▶ _Aim of the task_: Once the line containing "Task: Click Assign" is found, set down that line and each one after it exactly, through the end of the entries.

▶ _Input data_:
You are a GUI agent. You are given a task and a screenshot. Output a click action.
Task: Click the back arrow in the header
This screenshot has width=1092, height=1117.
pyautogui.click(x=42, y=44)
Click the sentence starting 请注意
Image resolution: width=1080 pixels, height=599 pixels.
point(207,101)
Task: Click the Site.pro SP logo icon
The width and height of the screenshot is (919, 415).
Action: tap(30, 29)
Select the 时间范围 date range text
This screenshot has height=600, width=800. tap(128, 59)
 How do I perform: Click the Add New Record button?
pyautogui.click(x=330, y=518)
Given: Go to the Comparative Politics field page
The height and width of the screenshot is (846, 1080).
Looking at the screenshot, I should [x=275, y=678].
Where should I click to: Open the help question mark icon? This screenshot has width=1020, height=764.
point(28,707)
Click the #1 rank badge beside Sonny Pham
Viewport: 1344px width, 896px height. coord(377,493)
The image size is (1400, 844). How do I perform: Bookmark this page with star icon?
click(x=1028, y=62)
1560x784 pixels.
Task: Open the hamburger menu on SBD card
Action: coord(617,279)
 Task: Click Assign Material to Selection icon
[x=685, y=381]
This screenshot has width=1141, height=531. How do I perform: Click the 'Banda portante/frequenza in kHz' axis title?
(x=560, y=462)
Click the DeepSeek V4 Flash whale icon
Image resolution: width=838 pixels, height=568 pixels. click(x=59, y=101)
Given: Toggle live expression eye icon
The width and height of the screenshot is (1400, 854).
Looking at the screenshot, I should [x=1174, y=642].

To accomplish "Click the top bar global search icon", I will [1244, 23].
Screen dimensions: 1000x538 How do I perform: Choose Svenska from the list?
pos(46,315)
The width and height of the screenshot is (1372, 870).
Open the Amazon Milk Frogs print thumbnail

▶ _Written reply_:
 Task: Click Assign Material to Selection icon
[x=685, y=381]
This screenshot has width=1141, height=531. How do I perform: Click the 'Banda portante/frequenza in kHz' axis title?
(x=560, y=462)
Click the DeepSeek V4 Flash whale icon
Image resolution: width=838 pixels, height=568 pixels. click(x=59, y=101)
Given: Toggle live expression eye icon
The width and height of the screenshot is (1400, 854).
Looking at the screenshot, I should [x=1174, y=642].

To accomplish "Click the top bar global search icon", I will [1244, 23].
Screen dimensions: 1000x538 How do I perform: Choose Svenska from the list?
pos(46,315)
The width and height of the screenshot is (1372, 870).
Open the Amazon Milk Frogs print thumbnail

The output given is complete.